Model predictive control – a digital transformation initiative at Vale Long Harbour

Author(s) K.S. Brooks, M. Roy, R. Peterson, T. Batstone, L. Ntombela, P. Yanchus
Presented at COM October 14-15, 2020

Abstract

Vale Long Harbour produces nickel, copper, and cobalt from a hydrometallurgical process. With the plant approaching nameplate capacity, several digital transformation initiatives are underway including model predictive control (MPC). 25 potential applications were identified; estimated returns on investment for each application gave a ranking used to phase implementation.

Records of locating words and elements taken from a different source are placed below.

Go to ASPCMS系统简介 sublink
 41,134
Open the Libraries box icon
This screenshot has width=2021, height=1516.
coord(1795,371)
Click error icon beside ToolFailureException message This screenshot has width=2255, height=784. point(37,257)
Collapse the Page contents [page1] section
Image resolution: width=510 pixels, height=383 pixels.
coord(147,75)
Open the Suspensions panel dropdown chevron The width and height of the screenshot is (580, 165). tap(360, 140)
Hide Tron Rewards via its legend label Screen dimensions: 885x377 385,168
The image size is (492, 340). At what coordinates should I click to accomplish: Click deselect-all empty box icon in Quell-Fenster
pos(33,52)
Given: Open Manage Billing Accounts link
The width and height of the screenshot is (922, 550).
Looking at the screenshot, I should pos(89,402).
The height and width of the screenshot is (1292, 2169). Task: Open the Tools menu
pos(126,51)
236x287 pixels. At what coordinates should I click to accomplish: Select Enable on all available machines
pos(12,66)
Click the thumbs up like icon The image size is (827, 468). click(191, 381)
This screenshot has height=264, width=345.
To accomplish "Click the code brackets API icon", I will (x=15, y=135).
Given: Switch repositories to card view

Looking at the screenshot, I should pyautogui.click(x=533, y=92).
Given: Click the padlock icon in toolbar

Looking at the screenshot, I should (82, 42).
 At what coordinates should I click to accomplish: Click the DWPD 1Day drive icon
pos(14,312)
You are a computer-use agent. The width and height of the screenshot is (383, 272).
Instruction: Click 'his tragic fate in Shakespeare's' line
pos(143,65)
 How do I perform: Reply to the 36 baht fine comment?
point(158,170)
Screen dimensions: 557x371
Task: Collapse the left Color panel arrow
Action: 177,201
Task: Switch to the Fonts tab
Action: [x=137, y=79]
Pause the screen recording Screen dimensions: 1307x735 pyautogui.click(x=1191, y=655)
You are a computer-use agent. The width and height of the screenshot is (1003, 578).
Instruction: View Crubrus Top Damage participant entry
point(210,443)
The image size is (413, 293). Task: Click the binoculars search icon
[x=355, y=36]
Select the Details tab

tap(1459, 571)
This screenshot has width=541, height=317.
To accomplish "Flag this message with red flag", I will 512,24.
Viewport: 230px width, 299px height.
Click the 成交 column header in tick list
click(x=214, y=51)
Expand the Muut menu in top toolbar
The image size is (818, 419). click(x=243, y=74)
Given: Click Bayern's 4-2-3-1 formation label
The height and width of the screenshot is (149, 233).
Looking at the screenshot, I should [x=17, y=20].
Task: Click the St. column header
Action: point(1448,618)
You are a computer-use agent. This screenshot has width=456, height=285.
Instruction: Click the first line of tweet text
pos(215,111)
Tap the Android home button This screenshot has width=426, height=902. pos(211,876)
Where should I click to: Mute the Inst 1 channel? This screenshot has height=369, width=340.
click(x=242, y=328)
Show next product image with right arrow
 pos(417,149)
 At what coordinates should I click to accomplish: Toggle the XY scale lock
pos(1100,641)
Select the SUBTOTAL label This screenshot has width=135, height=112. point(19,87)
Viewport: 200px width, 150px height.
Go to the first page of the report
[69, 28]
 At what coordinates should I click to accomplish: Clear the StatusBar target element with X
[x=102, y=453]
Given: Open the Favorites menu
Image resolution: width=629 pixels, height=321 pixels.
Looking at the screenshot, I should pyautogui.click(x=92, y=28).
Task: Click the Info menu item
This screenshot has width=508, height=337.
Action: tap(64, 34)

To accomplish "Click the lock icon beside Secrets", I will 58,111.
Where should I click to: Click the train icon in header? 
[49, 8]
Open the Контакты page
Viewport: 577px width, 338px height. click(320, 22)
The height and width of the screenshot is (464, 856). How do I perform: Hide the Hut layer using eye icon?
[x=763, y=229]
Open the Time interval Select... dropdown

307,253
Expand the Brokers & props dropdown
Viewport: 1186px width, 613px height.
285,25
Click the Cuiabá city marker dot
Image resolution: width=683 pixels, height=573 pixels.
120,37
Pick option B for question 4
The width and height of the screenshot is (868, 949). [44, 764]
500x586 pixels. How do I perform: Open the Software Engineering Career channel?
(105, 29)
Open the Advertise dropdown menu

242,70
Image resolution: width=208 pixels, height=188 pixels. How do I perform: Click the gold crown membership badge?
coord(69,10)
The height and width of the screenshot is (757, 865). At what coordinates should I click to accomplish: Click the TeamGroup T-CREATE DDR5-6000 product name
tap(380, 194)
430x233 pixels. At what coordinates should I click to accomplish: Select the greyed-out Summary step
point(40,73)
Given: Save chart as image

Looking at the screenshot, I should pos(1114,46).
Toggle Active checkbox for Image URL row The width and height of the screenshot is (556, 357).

Currently, applications have been implemented on two autoclaves, two boilers, and a thickener. The autoclave applications control temperatures, volume flows, stream qualities, by manipulating feed, recycled leach solution, dilution, and chloride flows. The qualities are inferred using process data and machine learning-based predictive analytics, updated using assays on a four-hourly basis. Dynamic models were derived from manual steps, updated from automated tests. The boiler application controls excess oxygen in the flue gas. The aim is to save fuel and operate in an environmentally friendly manner. Emphasis has been on the management of change and proper training. Preliminary benefits from the applications are extremely good. A common criticism of advanced applications is that benefits erode over time; Vale recognizes these challenges involved and will implement a sustained benefit approach.